Comments and Suggestions for Authors

The current manuscript is an interesting experimental study on the intranodal injection of an immune activator as adjuvant anticancer therapy. It appears to be overall well-done, with many relevant assays having been performed. Nevertheless, some quite relevant alterations are necessary before acceptance for publication:

- The iThenticate report shows a high degree of similarity with existing sources, the text should be rewritten in the identified places before the manuscript can be considered for acceptance; this is a major flaw, the authors should correct this ASAP;

- In the introduction section, more should be said on current cancer therapies and their limitations;

- The introduction section should end with the study’s objective, and not with the main results and conclusions, this should be saved for the respective sections;

- All sections and subsections should be adequately numbered;

- The sought approach includes an invasive administration method; could this type of therapy work through non-invasive administration routes?

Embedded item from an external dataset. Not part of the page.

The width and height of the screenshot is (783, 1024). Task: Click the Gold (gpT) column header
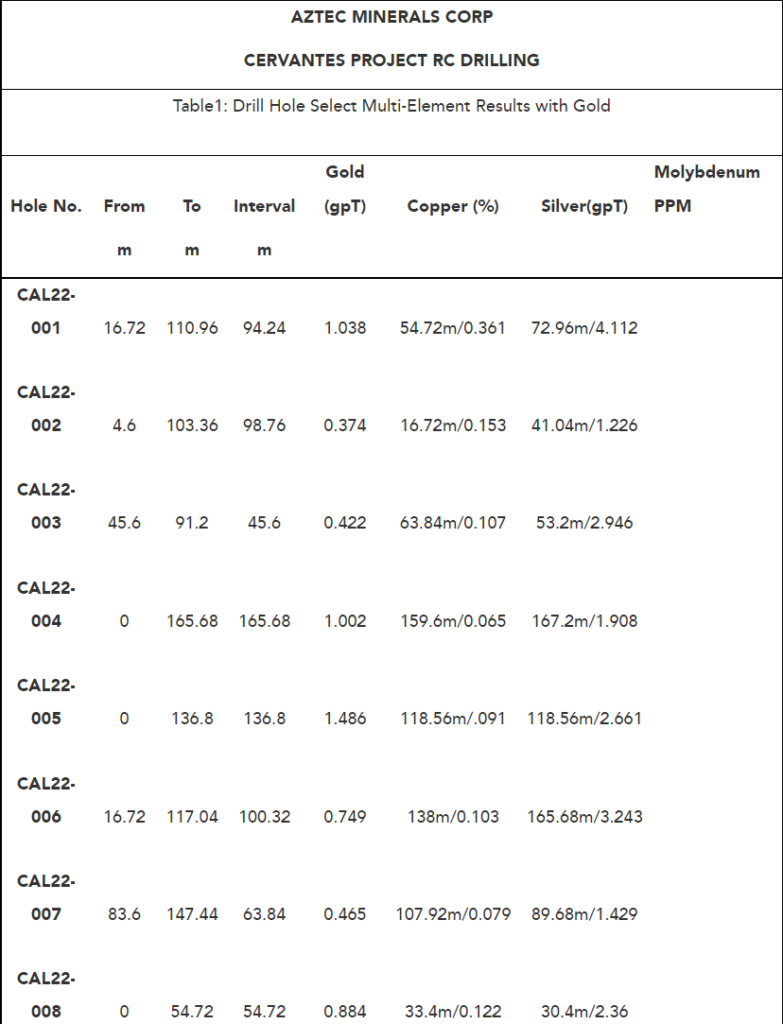[345, 189]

If so, which one(s), and which formulation type and composition should be selected?;

- In the discussion section, this study’s results should be compared to other previous studies using similar methods; the appropriate references should also be added;

- The method “CCMVTT-VLPs cloning, expression, and production” should be adequately described, authors have just inserted the reference, and this forces readers to have to check it; at least a minimum method description should be provided, along with the respective reference;

- Some details are missing from DLS method description, such as cuvette type and composition and sample dilution;

- Nanoparticle size and PDI should be reported;

- Cell culture methods should be much more detailed;

- A section on statistical analysis should be added;

- An abbreviation list should be added.

Author Response

Please see attachment.

Author Response File: Author Response.pdf

Round 2

Reviewer 2 Report

Comments and Suggestions for Authors

No more comments.

Reviewer 4 Report

Comments and Suggestions for Authors

The authors have made most necessary changes.